-- Begin QUOTED TEXT --

I was proposing that we should save the data in our database as a new SQL table each month so we know there is only a finite amount of data in each table. However one of my collegues said he was once told that to create a new table every month is bad practice, but he didn't know why.
If I was to have multiple tables, there would only be a maximum of 60 tables, though there may be far fewer (down to 12) dependent on how far into the past my client needs to look. This means that every month I will need to delete a month's worth of data.
However when I do my SQL queries I will only need a single row of data from a single table per query. I would think in theory this would be more efficient than having a single table filled with millions of rows.
I was wondering if anyone had any definitive reasons as to why splitting the data this way would be a bad thing to do?
All "like" items should be stored together in a database for the following reasons:
You should be able to provide any subset of the items using a single SELECT statement only by changing the WHERE clause of that statement. With separate tables you will have to write code to decompose the request into the parts that compute the table name and the parts that filter that table. And you will have to duplicate that logic in each application, or teach it to each user, that wants to use your database.
You should not artificially limit the use to which your data can be put. If you have separate monthly tables you have already substantially limited the types of queries you can enter against them without having to write more complex UNION queries.
The addition of more instances of a known data type to your database should not require ALTERing the structure of your database and, as a general principal, regularly-run code should not even have ALTER permissions
If proper indexes are maintained, there is very little performance difference when SELECTing data from a table 60 times the size of a smaller table. (There can be more effect on INSERT and UPDATE commands but it sound like you'll be doing a bulk update rather than updating the data constantly).

-- End QUOTED TEXT --
-- Begin DATA SHOWN --

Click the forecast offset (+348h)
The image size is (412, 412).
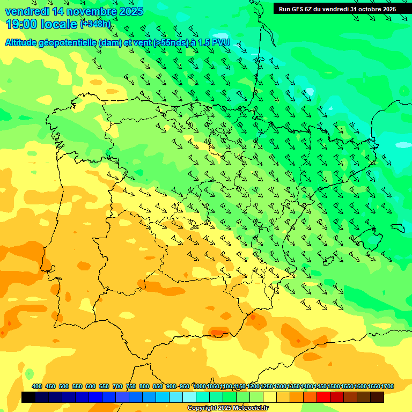tap(95, 24)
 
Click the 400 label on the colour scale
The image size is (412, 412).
tap(37, 386)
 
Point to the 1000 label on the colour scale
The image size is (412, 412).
tap(199, 386)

-- End DATA SHOWN --

TASK A >> In the database discussion, what is the maximum number of tables there would be if the data were split into monthly tables?
TASK B >> Write out the entries word for word, beginning at the line that has "Point to the 1000 label on the colour scale" and stopping after the last line of the entries.
The database discussion has no connection to the entries.

WRITTEN RESPONSE A >> There would be a maximum of 60 tables.

WRITTEN RESPONSE B >>
Point to the 1000 label on the colour scale
The image size is (412, 412).
tap(199, 386)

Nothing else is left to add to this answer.